Work strings in an ideal world will meet all the following criteria simultaneously:
· Wide tension, compression, and pressure working envelope
· Impossible to collapse in the event of a catastrophic failure
· Impossible to burst in the event of a catastrophic failure
· Impossible to buckle in a catastrophic failure
· High passive resistance to corrosion, abrasion, acid exposure, H2S and CO2 attack.
· High resistance to dimensional deformation
· Sufficient I.D. and torsional strength to operate all types of downhole tools
· A small O.D. for maximum annular space for cuttings
· High dimensional fidelity with design specifications for predictable results
Ease of use requirements
· Cheap to purchase and long lasting
· Readily able to be manufactured
· Easy to inspect for, identify and resolve problems in welds, threads, and pipe body
· compatibility with widely available BOP systems and running tools while fitting inside common permanent wellbore tubulars
Jointed work strings have a couple of additional factors to contend with:
· Minimal or no connection OD and ID versus pipe body OD and ID contrast (internal and external upset)

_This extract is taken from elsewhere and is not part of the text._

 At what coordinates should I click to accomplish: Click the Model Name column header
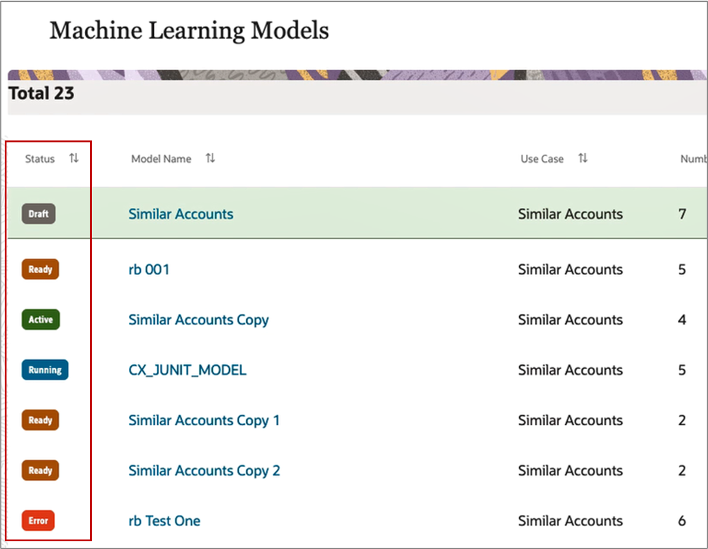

· Connections as strong as or stronger than the pipe body
· Identical metallurgical properties between joints and pipe body
· No special handling, transportation or running procedures to maintain joint strength and integrity
· Minimal potential for improper joint makeup by accident or inattention which could compromise the string in use
Continuous work strings lack connection issues but have others:
· Total weight and size should be minimized, since the whole work string is transported around as a single item
· The final design needs to be usable on many wells without ANY alterations since most alloys cannot be safely welded on after initial construction
· The entire work string must have only one outer diameter
· High resistance to cracking and low cycle fatigue under plastic bending
The great difficulty is that many of these factors are directly in conflict with one another. For continuous work strings, the pipe is made in a single piece one time only, so there is no opportunity to make changes between wells, or between different trips on a single well. What you constructed initially is what you get until it is worn out, at which point you get an opportunity for a redesign. With only a few tiny exceptions all work strings are made of steel. Not only is it cheaper than many of the potential alternatives, but the thoroughly understood chemistry and homogeneous internal structure mean that it has reasonably predictable reactions under a wide variety of conditions. Attempts, and limited usage of aluminum, carbon fiber, high strength polymers and other materials have been made for certain types of operations, but they are by far the exception to the rule.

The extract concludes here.